Generalised Synthetic controls: a critical examination of a method new to the health context

Tuesday, June 14, 2016: 3:20 PM
419 (Fisher-Bennett Hall)

Author(s): Stephen O'Neill; Noemi Kreif; Richard Grieve

Discussant: James F. Burgess

Difference-in-Differences (DiD) estimation is a widely used analytical approach for evaluating the effects of health policy changes using before and after data. DiD assumes that, in the absence of the policy change, expected outcomes for the treated and control groups would have followed parallel trends. This assumption is often questionable in a health policy evaluation setting, since unobserved confounders have effects that may vary over time. In such cases, the Synthetic Control (SC) method can provide approximately unbiased estimates of the policy’s effect, if data for a sufficient number of periods prior to the intervention is available (Abadie et al, 2010). The SC method estimates the counterfactual outcome for the treated unit as a weighted average of the control units’ outcomes. Since the weights are restricted to be positive and to sum to one, the advantages of extrapolation to improve efficiency are foregone. Estimates may also be sensitive to the idiosyncrasies of a small number of observations. Thus, where the parallel trends assumption fails, we may be faced with the choice between an efficient but biased estimator (DiD) and an unbiased but inefficient estimator (SC).

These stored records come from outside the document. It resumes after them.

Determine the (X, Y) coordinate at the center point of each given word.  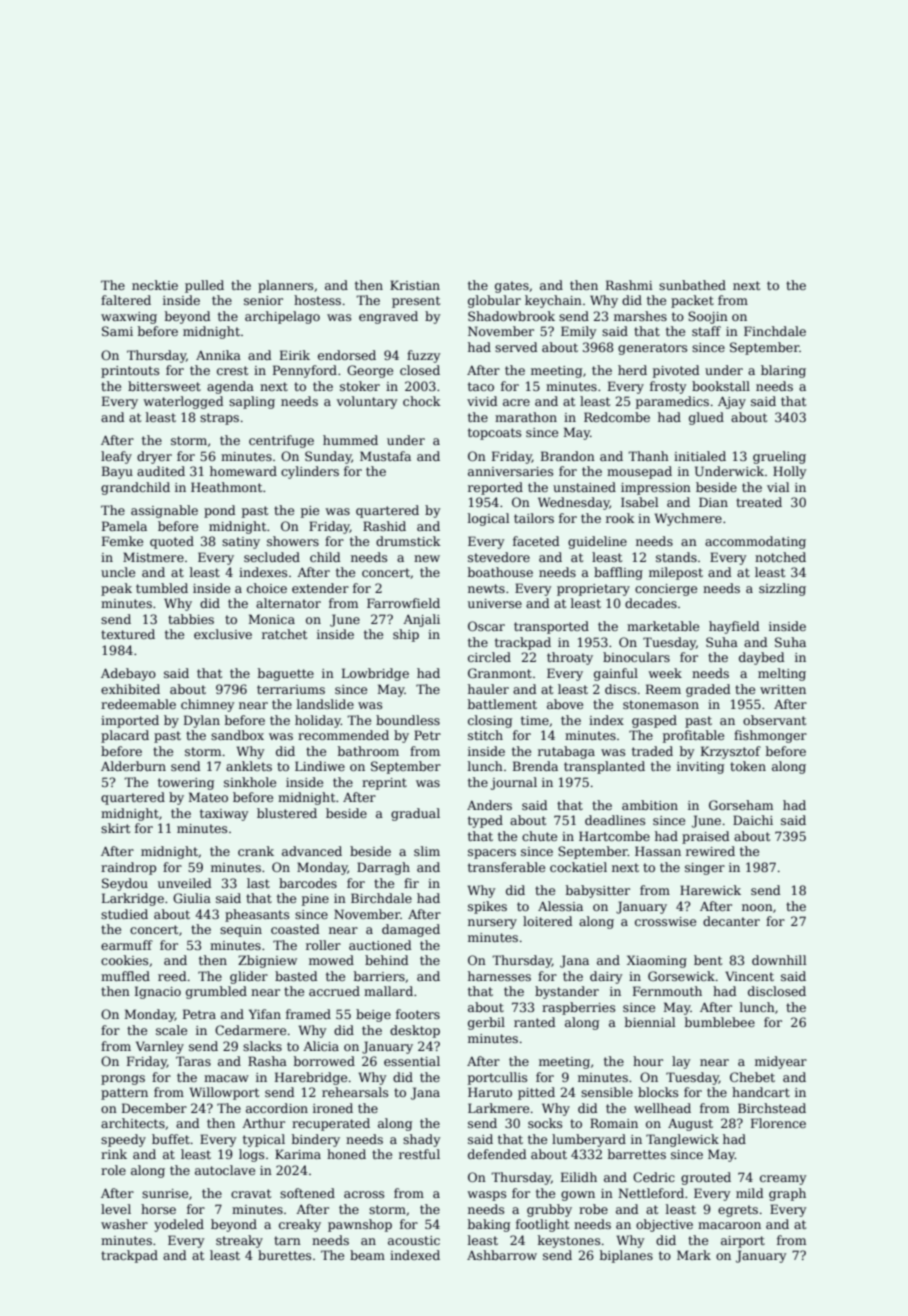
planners (285, 286)
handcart (761, 1092)
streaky (239, 1241)
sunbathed (692, 285)
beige (373, 1015)
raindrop (128, 868)
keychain (553, 301)
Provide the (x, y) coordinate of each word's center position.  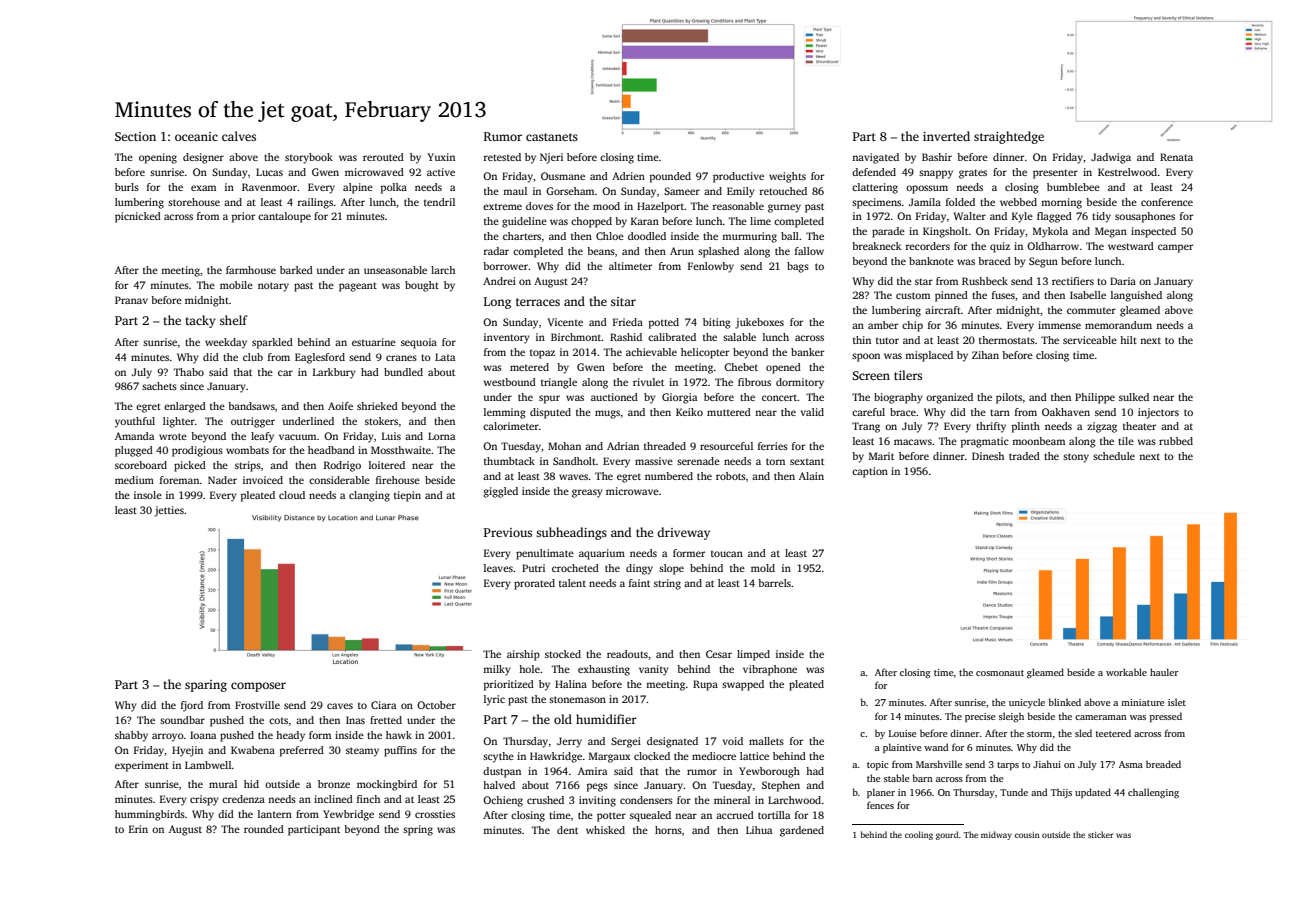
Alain (811, 476)
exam (203, 188)
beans (601, 251)
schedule (1114, 456)
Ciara (383, 705)
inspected (1153, 232)
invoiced (263, 480)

To address these limitations, Xu (2015) proposed the Generalised Synthetic Control (GSC) method, which combines insights from the literature on synthetic controls with an interactive fixed effects (IFE) model permitting unobserved confounders to have time-varying effects. The GSC method maintains the unbiasedness property of the SC estimator but offers improved efficiency, provided the IFE model is correctly specified. A parametric bootstrap procedure allows familiar inference, avoiding the difficulty of interpreting placebo tests commonly used for inference with the SC method. Despite these desirable features, the GSC method has not previously been applied in a health policy evaluation setting.

This paper critically assesses the performance of GSC using a high profile example, Advancing Quality (AQ), the first hospital-based Pay for Performance (P4P) scheme to be introduced in England. The AQ scheme consisted of large bonuses (4% and 2% of the hospital’s revenue) paid to the hospitals which reported quality scores in the top and second quartiles in five clinical areas. We focus on the three emergency conditions that the AQ programme was incentivised to change the management of: acute myocardial infarction, heart failure and pneumonia, and six clinical conditions not incentivised by the scheme as in the previous studies. Since AQ was only introduced in the northwest of England, hospitals in the remainder of England represent a natural control group.

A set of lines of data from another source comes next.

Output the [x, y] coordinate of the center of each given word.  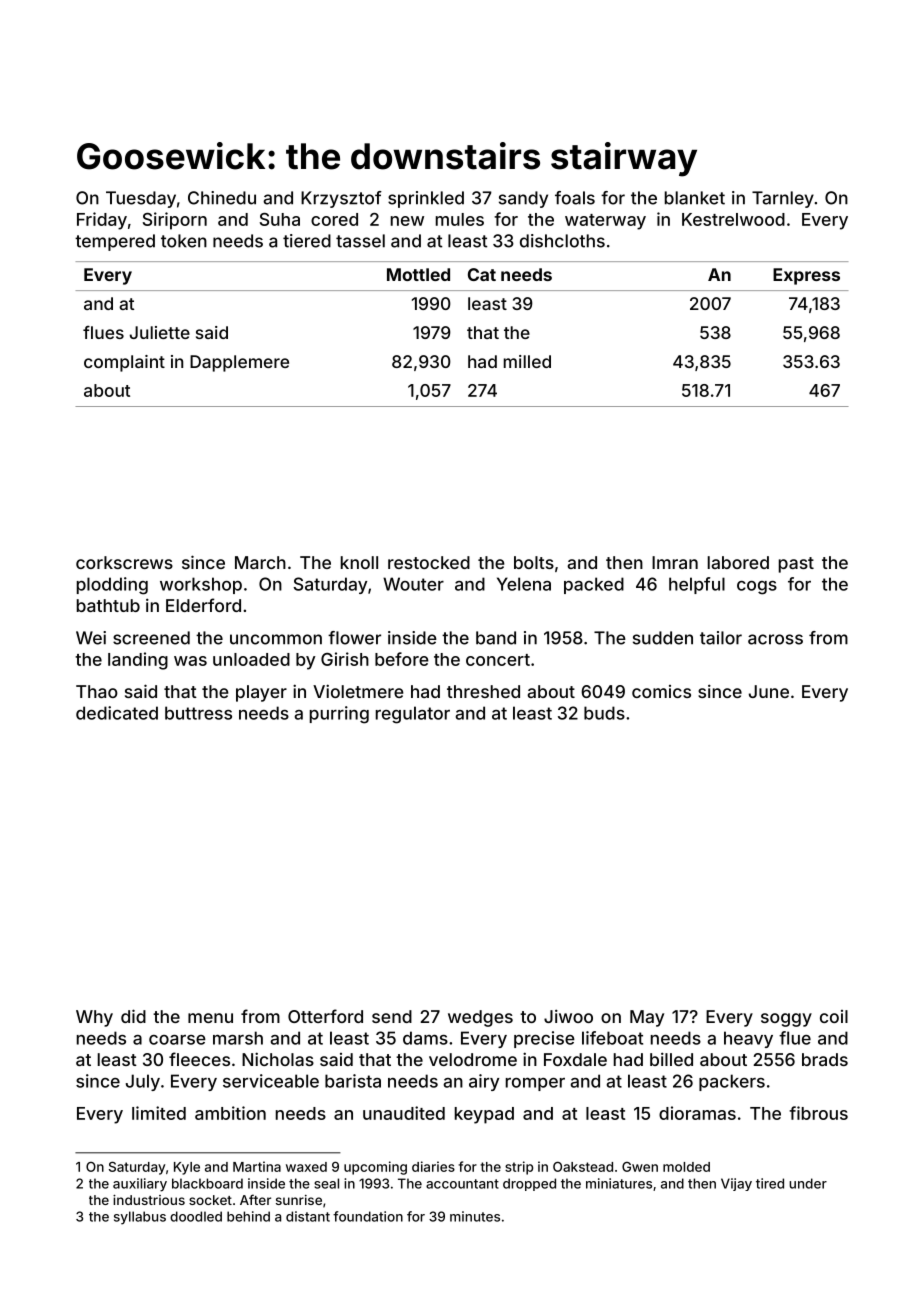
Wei [91, 638]
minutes [475, 1216]
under [808, 1183]
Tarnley [783, 199]
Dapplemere [239, 363]
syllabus [140, 1218]
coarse [177, 1040]
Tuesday [141, 199]
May [647, 1018]
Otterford [325, 1016]
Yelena [524, 584]
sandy [523, 199]
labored [738, 562]
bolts [534, 562]
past [796, 565]
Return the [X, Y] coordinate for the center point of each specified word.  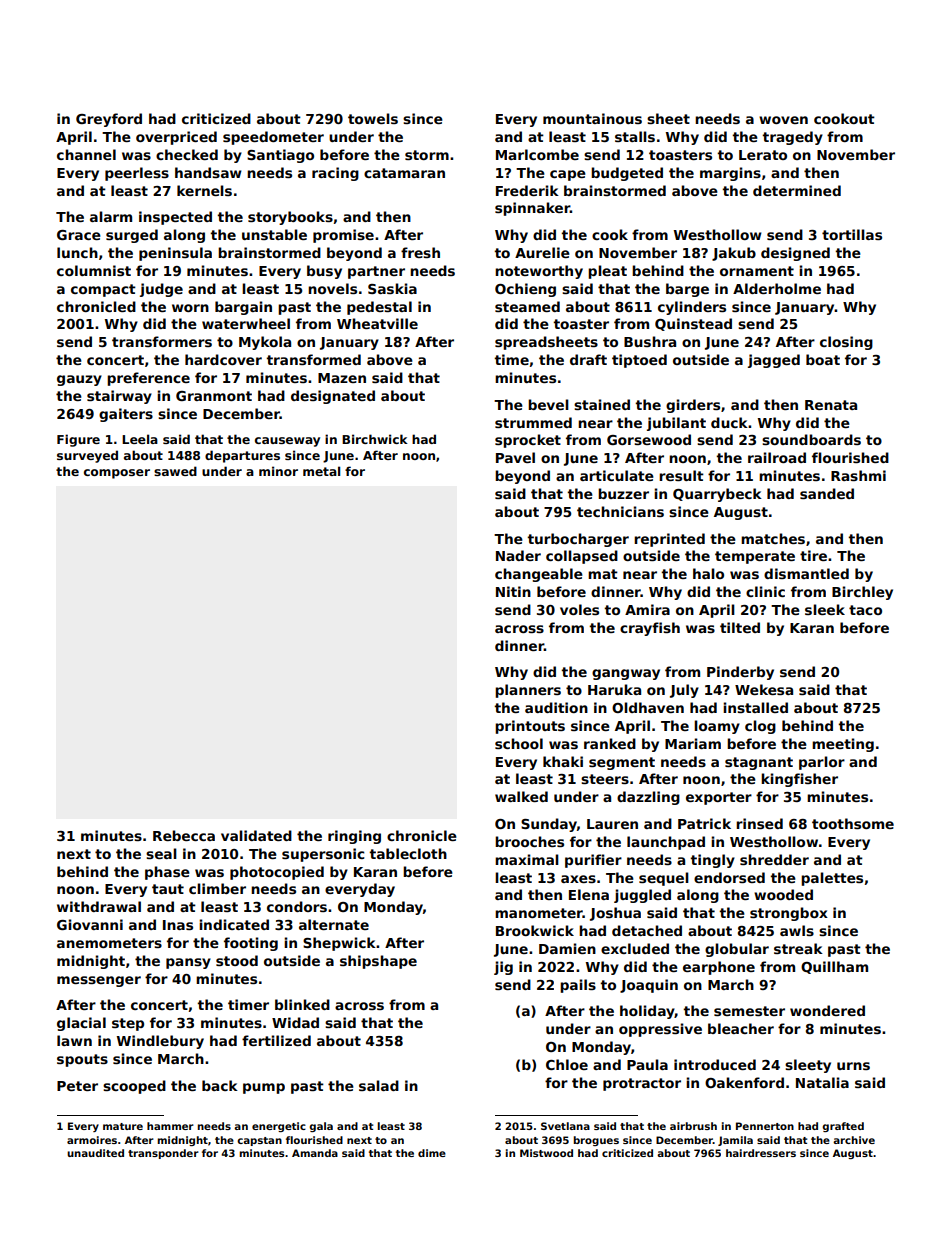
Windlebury [160, 1042]
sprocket [528, 441]
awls [797, 930]
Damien [567, 948]
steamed [527, 306]
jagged [774, 361]
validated [256, 835]
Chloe [567, 1064]
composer [117, 474]
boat [823, 359]
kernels [204, 190]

The original evaluation of AQ, which used the DiD approach, suggested AQ led to a reduction in mortality (Sutton et al, 2012). However, a re-analysis using the Synthetic Control (SC) method did not (Kreif et al, 2015). Preliminary analysis suggests that, while the generalised synthetic control method is an attractive alternative to existing methods, SC and GSC give qualitatively similar estimates although the magnitude of the estimated effects differs between the methods.